For the listing below, output exactly the lines from the line with "Click the orange" up to and including the line with "Task: Expand more Tongyi-Qianwen models list", and no other lines.
Start of DATA EXCERPTS
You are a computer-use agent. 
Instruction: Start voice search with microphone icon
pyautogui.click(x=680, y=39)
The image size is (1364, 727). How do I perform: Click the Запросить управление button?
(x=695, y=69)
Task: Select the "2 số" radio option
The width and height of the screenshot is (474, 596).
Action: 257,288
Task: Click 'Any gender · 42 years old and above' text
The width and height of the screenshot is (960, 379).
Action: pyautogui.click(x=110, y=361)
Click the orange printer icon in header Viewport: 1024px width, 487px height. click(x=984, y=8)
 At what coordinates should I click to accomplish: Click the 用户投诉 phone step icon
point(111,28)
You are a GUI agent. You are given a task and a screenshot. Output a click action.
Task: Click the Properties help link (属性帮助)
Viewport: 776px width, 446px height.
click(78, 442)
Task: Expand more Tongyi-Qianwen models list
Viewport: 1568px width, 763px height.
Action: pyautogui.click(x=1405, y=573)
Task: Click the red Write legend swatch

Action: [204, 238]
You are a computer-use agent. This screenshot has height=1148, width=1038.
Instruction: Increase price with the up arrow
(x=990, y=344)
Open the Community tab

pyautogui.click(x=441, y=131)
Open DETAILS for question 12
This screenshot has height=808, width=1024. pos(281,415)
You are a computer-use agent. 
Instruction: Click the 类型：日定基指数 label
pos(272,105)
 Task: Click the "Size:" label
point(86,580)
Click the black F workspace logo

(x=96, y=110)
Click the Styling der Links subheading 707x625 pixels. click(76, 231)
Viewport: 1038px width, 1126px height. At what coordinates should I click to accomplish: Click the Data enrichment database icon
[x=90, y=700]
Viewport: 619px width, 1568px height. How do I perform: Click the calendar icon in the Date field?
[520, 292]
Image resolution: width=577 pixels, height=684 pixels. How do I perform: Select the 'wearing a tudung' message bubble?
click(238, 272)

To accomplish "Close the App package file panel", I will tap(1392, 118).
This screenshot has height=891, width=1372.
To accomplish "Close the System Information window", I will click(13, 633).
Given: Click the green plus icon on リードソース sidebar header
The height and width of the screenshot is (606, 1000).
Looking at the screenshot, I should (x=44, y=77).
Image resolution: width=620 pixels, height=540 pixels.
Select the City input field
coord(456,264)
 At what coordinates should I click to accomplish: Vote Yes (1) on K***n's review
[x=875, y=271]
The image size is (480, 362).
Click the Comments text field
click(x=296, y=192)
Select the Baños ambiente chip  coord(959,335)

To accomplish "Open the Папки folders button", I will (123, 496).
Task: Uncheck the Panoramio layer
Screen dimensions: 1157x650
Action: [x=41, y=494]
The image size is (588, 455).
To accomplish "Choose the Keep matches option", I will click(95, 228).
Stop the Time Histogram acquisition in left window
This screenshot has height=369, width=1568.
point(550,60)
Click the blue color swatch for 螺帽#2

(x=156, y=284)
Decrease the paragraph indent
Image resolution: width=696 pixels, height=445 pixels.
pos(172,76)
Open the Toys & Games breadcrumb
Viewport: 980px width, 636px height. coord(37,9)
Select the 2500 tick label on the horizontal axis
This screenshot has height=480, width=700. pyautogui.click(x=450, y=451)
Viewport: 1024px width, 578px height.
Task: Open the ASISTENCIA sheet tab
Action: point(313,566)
End of DATA EXCERPTS
(SOLUTION TO THIS PROBLEM):
Click the orange printer icon in header Viewport: 1024px width, 487px height. click(x=984, y=8)
 At what coordinates should I click to accomplish: Click the 用户投诉 phone step icon
point(111,28)
You are a GUI agent. You are given a task and a screenshot. Output a click action.
Task: Click the Properties help link (属性帮助)
Viewport: 776px width, 446px height.
click(78, 442)
Task: Expand more Tongyi-Qianwen models list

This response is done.